An Industry Out of Control

The virtually unregulated credit card industry – lending more than $800 billion in revolving credit as of January 2005(1) – is a source of harm to consumers, and to the economic stability of many U.S. families. The amount of credit card debt per household has exploded in the past decade. The burden of this debt is increased by the harsh and expensive tactics of the credit card industry.

Credit card companies start by flooding consumers with billions of credit card solicitations, offering credit to just about anyone and heavily marketing to young consumers such as college students. The amount of credit card debt in America has almost quadrupled since 1981.

Credit card issuers have set up an intricate trap of terms, fees, and penalties that renders it hard for many Americans to pay off their balances. Credit card issuers set minimum payments at low levels, so that it takes consumers decades to pay off credit card debt even in the absence of new charges.

Credit card lenders have created new types of fees, increased the size of those fees, and adopted business practices whish make it more likely that fees will be incurred. For example, short grace periods and insistence on receipt of payment at a cut-off time before the day’s mail arrives are just two of the ways that issuers have increased the incidence of late fees paid by consumers. According to the National Consumer Law Center, average late payment fees have more than doubled since 1996, from $14 to $30.

Advertising of low APRs that do not in fact apply to all balances on the card misleads consumers and yields a higher than expected cost of credit for the consumer. Aggressive provision of cash advances, including at the time of account opening and the through mailing of unsolicited “convenience checks,” also promotes debt overload. Costs to consumers are increased by balance transfer fees, currency conversion fees, cash advance fees and other little-noticed fees.

Several tactics are so destructive that they should be targeted for quick action. First, penalty rates of 30% to as high as 40% APR are triggered by a single late payment or by a charge that goes over the credit limit by a very small amount. Second, credit card issuers use universal default clauses to sharply increase the price of credit.
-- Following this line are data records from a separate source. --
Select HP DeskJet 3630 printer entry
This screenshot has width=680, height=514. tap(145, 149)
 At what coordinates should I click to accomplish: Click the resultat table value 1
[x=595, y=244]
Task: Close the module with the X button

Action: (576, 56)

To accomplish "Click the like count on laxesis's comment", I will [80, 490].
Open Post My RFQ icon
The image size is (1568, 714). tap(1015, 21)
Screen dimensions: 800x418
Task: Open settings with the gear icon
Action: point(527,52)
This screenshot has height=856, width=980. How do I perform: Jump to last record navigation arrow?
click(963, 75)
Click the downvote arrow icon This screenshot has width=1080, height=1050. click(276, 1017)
Under universal default, the consumer’s APR may more than double simply because there has been a late payment to another creditor or a simple drop in credit score.

Last, but not least, is the fundamental issue of change in terms. Major credit card lenders use change in terms provisions that allow them to change at will any aspect of a consumer’s credit card account, including raising the APR, adding new fees, raising existing fees, lowering credit limits, or shortening the grace period. Unilateral changes-in key pricing terms are unfair and undermine the whole concept of comparison shopping. What is the use of being a savvy consumer — reviewing disclosures and comparing terms — if a credit card company can change any or even all of those terms with 15 days notice?

Credit Card Reforms Are Needed to Protect Consumers

Consumers Union asks the Federal Board to take action to address these abuses by the credit card industry. First, we ask the Board to use its authority under the Truth in Lending Act to amend Regulation Z to create an effective disclosure scheme that would truly inform consumers of the real costs of credit cards. Second, we urge the Board to ask Congress to pass laws that substantively regulate the credit card industry by limiting credit card rates, fees and practices.

Clear and Effective Disclosures

The Board could use the Truth in Lending Act to require that credit card companies more effectively and clearly disclose their rates, fees, and terms. The Board has broad authority to issue regulations and impose requirements regarding disclosure. With this authority, the Board could help to ensure that credit card consumers receive useful information in a readable format.

We ask that the Board create a simple, effective, and understandable format for disclosures. Currently, some credit card disclosures (especially change in terms, notices and initial disclosures) are in tiny print and full of dense technical jargon that the ordinary consumer has no hope of understanding. The one disclosure that a consumer is likely to find useful is the “Schumer box,” now required only for applications and solicitations. To assist consumers in deciphering the terms of their credit cards, we urge the Board to design and mandate an improved Schumer box at every stage of the credit card process, including initial disclosures, periodic statements, and change in terms notices. This will help a consumer know whether the credit card she received from the lender has the same terms that were advertised in the solicitations. If changes in terms are still permitted, a clear disclosure box printed on every statement would also help to bring new pricing, and thus the true cost of the credit to the attention of the consumer.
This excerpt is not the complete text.